Please be praying for the members of the Texas House and our families.  The opportunity to serve is an honor but it can be a sacrifice at times—-especially for our family.  It requires us to spend a lot of time away from our loved ones, our community and our businesses.  It’s frustrating sitting idly by while the Democrats wine and dine in DC.  When the Democrats do return, tensions will be very high.  We must always treat others the way we want to be treated.  However, before this concludes there must be serious consequences to deter this type of behavior again.  Pray that we make the right choices and decisions for our district and Texas.  

As always, I really appreciate hearing from you and am eager to listen. Your calls and emails to the office are a tremendous help.  Please don’t hesitate to reach out if I can ever be of assistance.

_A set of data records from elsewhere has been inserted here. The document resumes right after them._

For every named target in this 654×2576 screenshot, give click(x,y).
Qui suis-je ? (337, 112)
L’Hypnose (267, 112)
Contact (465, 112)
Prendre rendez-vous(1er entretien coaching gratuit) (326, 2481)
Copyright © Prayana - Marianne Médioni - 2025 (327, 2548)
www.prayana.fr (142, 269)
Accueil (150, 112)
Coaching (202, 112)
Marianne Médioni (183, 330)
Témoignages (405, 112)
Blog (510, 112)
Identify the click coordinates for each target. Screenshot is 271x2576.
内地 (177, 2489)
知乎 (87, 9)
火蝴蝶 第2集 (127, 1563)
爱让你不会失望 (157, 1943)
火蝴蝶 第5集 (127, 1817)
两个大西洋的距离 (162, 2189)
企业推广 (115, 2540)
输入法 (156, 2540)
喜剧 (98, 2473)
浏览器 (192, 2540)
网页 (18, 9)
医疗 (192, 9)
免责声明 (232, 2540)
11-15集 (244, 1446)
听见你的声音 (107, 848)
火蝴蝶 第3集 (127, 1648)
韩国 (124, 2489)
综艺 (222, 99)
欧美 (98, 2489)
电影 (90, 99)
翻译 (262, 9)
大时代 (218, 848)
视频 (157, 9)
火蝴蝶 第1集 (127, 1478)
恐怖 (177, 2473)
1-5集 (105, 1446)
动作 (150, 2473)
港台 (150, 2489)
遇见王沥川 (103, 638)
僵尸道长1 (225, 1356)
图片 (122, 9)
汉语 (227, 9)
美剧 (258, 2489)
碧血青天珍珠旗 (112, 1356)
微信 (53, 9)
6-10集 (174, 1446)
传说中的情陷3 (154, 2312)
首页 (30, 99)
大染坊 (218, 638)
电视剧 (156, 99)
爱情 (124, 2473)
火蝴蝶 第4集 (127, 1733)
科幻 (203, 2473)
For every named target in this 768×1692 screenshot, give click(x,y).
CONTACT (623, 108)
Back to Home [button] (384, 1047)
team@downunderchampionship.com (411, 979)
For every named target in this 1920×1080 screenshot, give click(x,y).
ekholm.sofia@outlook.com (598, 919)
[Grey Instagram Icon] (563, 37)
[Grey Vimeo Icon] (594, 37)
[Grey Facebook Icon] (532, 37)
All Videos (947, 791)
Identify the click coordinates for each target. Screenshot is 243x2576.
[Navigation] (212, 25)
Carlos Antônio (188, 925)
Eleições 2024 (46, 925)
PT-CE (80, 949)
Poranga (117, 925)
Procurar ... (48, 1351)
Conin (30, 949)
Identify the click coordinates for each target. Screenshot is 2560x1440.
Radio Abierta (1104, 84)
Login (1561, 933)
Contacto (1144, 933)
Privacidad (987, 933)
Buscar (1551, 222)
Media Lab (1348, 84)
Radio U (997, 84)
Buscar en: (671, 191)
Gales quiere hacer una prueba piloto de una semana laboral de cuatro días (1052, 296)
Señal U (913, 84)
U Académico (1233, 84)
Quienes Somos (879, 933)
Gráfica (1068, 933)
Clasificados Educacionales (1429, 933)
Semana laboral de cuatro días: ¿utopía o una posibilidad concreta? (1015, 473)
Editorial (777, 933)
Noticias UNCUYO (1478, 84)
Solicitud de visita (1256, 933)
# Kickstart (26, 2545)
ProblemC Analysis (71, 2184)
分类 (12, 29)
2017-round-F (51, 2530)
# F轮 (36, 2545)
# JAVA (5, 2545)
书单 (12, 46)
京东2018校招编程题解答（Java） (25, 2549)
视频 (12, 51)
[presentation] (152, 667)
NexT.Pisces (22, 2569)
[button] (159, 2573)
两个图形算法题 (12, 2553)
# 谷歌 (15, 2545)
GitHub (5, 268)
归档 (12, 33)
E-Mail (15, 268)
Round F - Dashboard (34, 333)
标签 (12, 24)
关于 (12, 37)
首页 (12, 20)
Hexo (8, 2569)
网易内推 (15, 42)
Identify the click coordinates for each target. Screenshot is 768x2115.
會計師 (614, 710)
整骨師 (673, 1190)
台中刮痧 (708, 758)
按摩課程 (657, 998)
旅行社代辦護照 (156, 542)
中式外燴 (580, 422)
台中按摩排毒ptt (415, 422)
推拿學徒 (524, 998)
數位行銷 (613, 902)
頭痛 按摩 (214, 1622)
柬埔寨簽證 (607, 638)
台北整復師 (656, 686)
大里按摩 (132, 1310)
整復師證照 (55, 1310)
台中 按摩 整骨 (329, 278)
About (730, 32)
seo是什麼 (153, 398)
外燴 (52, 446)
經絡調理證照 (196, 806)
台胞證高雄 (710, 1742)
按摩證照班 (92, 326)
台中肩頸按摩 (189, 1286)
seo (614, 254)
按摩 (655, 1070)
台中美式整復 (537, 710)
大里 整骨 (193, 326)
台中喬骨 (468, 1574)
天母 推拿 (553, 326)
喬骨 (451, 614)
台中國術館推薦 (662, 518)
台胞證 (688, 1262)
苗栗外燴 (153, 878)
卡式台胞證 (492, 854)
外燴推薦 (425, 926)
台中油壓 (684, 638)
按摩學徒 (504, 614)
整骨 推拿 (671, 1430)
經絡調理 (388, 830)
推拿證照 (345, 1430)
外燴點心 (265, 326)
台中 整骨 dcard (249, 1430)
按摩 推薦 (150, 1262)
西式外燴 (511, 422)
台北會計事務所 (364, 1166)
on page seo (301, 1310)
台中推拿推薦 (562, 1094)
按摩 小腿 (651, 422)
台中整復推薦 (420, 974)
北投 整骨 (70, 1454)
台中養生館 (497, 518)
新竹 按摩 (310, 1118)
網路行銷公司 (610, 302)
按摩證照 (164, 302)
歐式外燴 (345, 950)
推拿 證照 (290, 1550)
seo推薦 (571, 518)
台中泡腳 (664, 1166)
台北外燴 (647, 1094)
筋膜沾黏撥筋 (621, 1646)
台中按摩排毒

The special session agenda currently includes:

  • BAIL REFORM: Legislation reforming the bail system in Texas to protect the public from accused criminals who may be released on bail.
  • ELECTION INTEGRITY: Legislation strengthening the integrity of elections in Texas.
  • ABORTION-INDUCING DRUGS: Legislation to prohibit people from providing abortion-inducing drugs by mail or delivery service, strengthens the laws applicable to the reporting of abortions and abortion complications, and ensures that no abortion-inducing drugs are provided unless there is voluntary and informed consent.
  • THIRTEENTH CHECK: Legislation relating to a “thirteenth check” or one-time supplemental payment of benefits under the Teacher Retirement System of Texas.
  • ARTICLE X FUNDING: Legislation providing appropriations to the Legislature and legislative agencies in Article X of the General Appropriations Act.
  • BORDER SECURITY: Legislation providing funding to support law-enforcement agencies, counties, and other strategies as part of Texas’ comprehensive border security plan.
  • SOCIAL MEDIA CENSORSHIP: Legislation safeguarding the freedom of speech by protecting social-media users from being censored by social-media companies based on the user’s expressed viewpoints, including by providing a legal remedy for those wrongfully excluded from a platform.
  • FAMILY VIOLENCE PREVENTION: Legislation requiring schools to provide appropriate education to middle and high school students about dating violence, domestic violence, and child abuse, but that recognizes the right of parents to opt their children out of the instruction.
  • YOUTH SPORTS: Legislation disallowing a student from competing in University Interscholastic League athletic competitions designated for the sex opposite to the student’s sex at birth.
  • CRITICAL RACE THEORY: Legislation similar to House Bill 3979 concerning critical race theory as originally passed by the Texas Senate in the 87th Legislature, Regular Session.
  • APPROPRIATIONS: Legislation providing appropriations from additional available general revenue for the following purposes:
    • property-tax relief;
    • enhanced protection for the safety of children in Texas’ foster-care system by attracting and retaining private providers for the system; and
    • to better safeguard the state from potential cybersecurity threats.